Alexander Greulich ist der einzige Schlossherr unter den Bürgermeistern im Landkreis München. Natürlich spricht den SPD-Politiker niemand mit "Seine Durchlaucht" an, und ganz so vornehm wie in längst vergangenen Zeiten geht es im Ismaninger Rathaus auch nicht zu. Die Räumlichkeiten aber sind noch immer herrschaftlich, wer durch die Gänge spaziert, kann zumindest erahnen, dass er in einem früheren Schloss ist. Spätestens beim Besuch des Roten und des Blauen Saals sind dann aber alle Zweifel wie weggeblasen - angesichts der Anmut von Mobiliar, Wand- und Deckenmalereien.

Wer etwas über die Geschichte des Schlosses im Allgemeinen und über den Kauf desselben vor genau 100 Jahren durch die Gemeinde Ismaning im Speziellen erfahren möchte, ist bei Christine Heinz richtig. Am Freitag, 15. November, jährt sich das für den Ort so wichtige Ereignis. Die Leiterin des Schlossmuseums kennt sich ganz genau mit dem historischen Zentrum der Gemeinde aus, und sie ist ihm seit mehr als 20 Jahren verbunden, seitdem sie 1997 dort zu arbeiten anfing.

Herrschaftlich: Das Ismaninger Schloss ist Sitz der Gemeindeverwaltung.

Wunderbare Räume beherbergt das Schloss in Ismaning.

Die Mauern und Decken im Blauen und Roten Saal zieren vielfältige Wandmalereien.

Die historische Aufnahme zeigt das Schloss kurz vor dem Kauf.

Das Kaufinteresse der Gemeinde galt in erster Linie dem Grundstück. Unmittelbar nach Vertragsunterzeichnung machten sich die Ismaninger daran, eine Straße durch den Schlosspark zu bauen. Der Park selbst war früher von hohen Mauern umgeben und nur den Schlossbewohnern zugänglich, nach dem Besitzerwechsel wurde die Anlage peu à peu für die Allgemeinheit geöffnet.

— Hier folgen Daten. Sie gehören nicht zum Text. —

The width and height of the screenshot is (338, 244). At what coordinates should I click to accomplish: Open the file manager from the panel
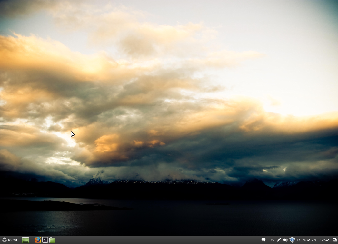point(52,240)
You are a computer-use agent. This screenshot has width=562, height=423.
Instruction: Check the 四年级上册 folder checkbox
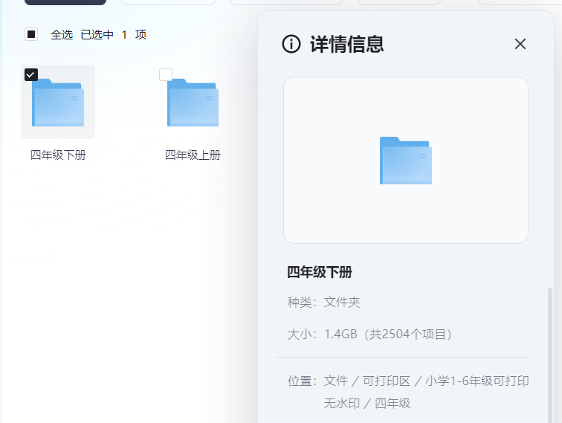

Nach den Worten von Heinz dauerte es aber noch viele Jahrzehnte, bis die Ismaninger sich wirklich trauten, den Schlosspark als den ihren anzunehmen. So richtig geschehen ist das nach der Beobachtung von Heinz erst, nachdem die Gemeinde 2009 zur 1200-Jahr-Feier ihr Dorffest in der historischen Grünanlage veranstaltete. Seitdem gehört der Park offenbar so richtig den Ismaningern. Zuvor hätten die Menschen wohl noch immer zu große Ehrfurcht empfunden, um sich etwa auf die Wiesen zu legen oder mit dem Hund durchzuspazieren.

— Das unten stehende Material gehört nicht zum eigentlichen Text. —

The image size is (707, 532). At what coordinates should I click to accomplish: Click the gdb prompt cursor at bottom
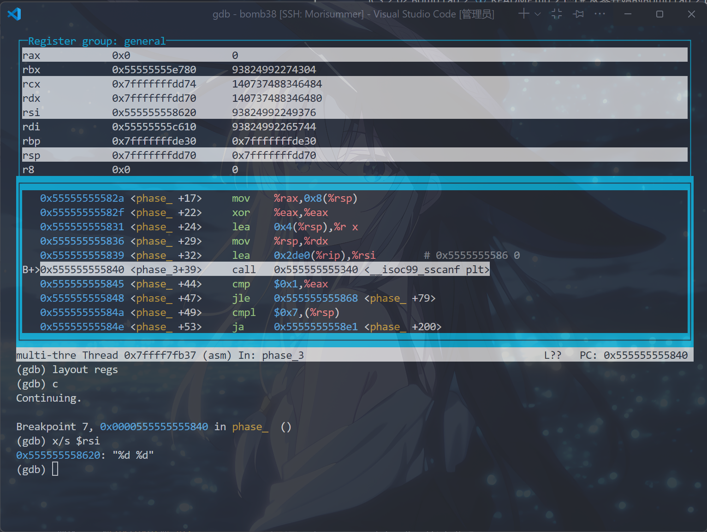click(55, 469)
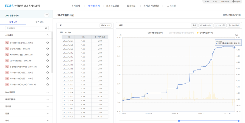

Es war der 15. November vor 100 Jahren, als im Notariat München XI nach langen und zähen Verhandlungen der Vertrag unterschrieben wurde, wonach das Schloss Ismaning von der Stadt München in das Eigentum der Gemeinde überging - für 340 000 Reichsmark, wie Heinz berichtet. Weil die Gemeinde das Geld nicht allein aufbrachte, sprangen 22 Bauernfamilien ein und zahlten mit. Vereinbart wurden zudem Tauschgeschäfte von Ackergrund; insgesamt 75 Tagwerk Gemeindegrund seien an München gegangen, alles Flächen, die direkt an die städtischen Güter Zwillings- und Karlshof anschlossen, so Heinz.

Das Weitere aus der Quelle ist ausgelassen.